QUESTIONS TO ANSWER:
- 1) Please condense the paragraph of the article on police stress that begins "Death, major disasters" into a shorter version, keeping its main facts.
- 2) Reproduce word for word the portion of the article on police stress between "Symptoms included flashbacks" and "south- east England.", inclusive.

PASSAGE TO READ:
§ §

Overall 40 per cent of the force studied showed "significant" psychological distress, and reported a much higher level of symptoms of post-traumatic stress disorder than the general population.
Symptoms included flashbacks to incidents, nightmares, inability to sleep or enjoy normal activities, and an over reliance on alcohol and drugs. Women reported almost twice as many symptoms as men.
Officers with the longest service suffered the highest levels of distress, according to Jennifer Mitchell-Gibbs, an inspector in the Essex force, who with Dr Stuart Mitchell, a clinical psychologist at Hartlepool General Hospital, surveyed 1,000constables and sergeants from a force in south- east England.
"This is contrary to expectations. Officers don't become immune to traumatic events over time ... the effect of stress is cumulative; a drip-drip effect and then it may be just one fatal accident too many that is the crunch," she said.
Death, major disasters, and incidents resulting in injury to themselves or colleagues, were the most common problems. However, attendance at a sudden death, a very common policing duty, was described as "very distressing", particularly for those contacting the relatives of the dead person. Some 23 per cent of officers displayed severe psychological distress.
The survey found a heavy emphasis on suppressing emotions, but this prevented officers from asking for help. "It is part of the police culture to project strength, authority, resilience - the `John Wayne syndrome'," Ms Mitchell-Gibbs told the first European Conference on Traumatic Stress in Emergency Services, Peace Keeping Operations and Humanitarian Aid Organisations in Sheffield yesterday.
The British force has adopted United States practices of relying on critical- incident debriefing and peer-group counselling for officers in need of help. But officers in the survey said they wanted external help because they mistrusted their colleagues.
Ms Mitchell-Gibbs said previous studies suggested that the British force was less vulnerable to stress generated by their daily duties, but found bureaucracy, their workload and bad relationships with colleagues more stressful.
The study confounds this view, Ms Mitchell-Gibbs said, and exposes the toll general policing takes on a force.
Another study presented at the conference which challenges accepted views, was that more than three-quarters of people with post-traumatic stress disorder have no previous history of psychiatric problems. However a significant number had suffered a major life experience - both good and bad - in the 12 months prior to the trauma which triggered PTSD.
The study of mental health patients in Nottingham revealed that the most common traumas included road accidents and assaults, and bad birth experiences for women.

§ §

DATA SUPPLIED:
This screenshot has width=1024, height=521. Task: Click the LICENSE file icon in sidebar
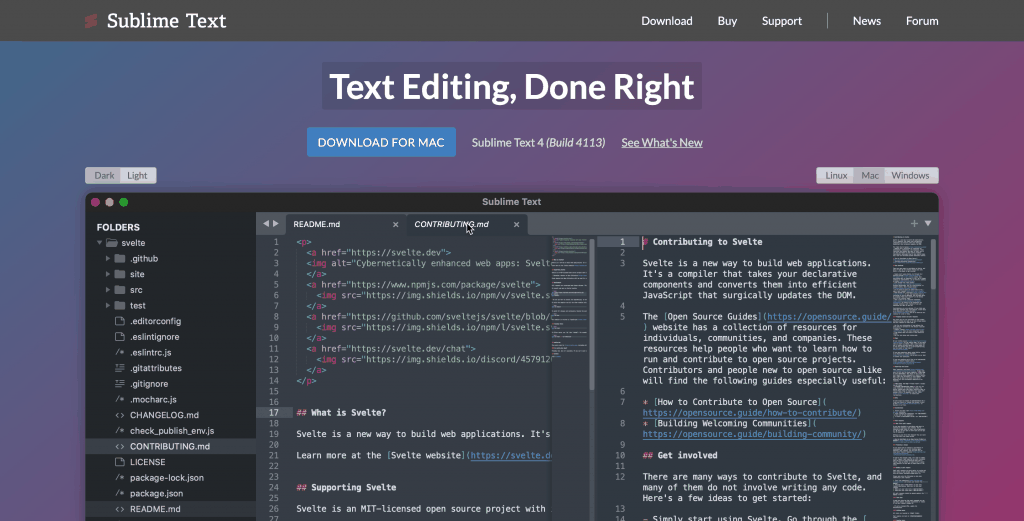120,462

§ §

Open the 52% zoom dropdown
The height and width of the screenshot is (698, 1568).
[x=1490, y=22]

§ §

RESPONSES PER TASK:
- 1) The most common problems were death, major disasters, and incidents that injured officers or their colleagues. Officers called attending a sudden death, a very common duty, "very distressing," especially when they had to contact the dead person's relatives. About 23 percent of officers showed severe psychological distress.

- 2)
Symptoms included flashbacks to incidents, nightmares, inability to sleep or enjoy normal activities, and an over reliance on alcohol and drugs. Women reported almost twice as many symptoms as men.
Officers with the longest service suffered the highest levels of distress, according to Jennifer Mitchell-Gibbs, an inspector in the Essex force, who with Dr Stuart Mitchell, a clinical psychologist at Hartlepool General Hospital, surveyed 1,000constables and sergeants from a force in south- east England.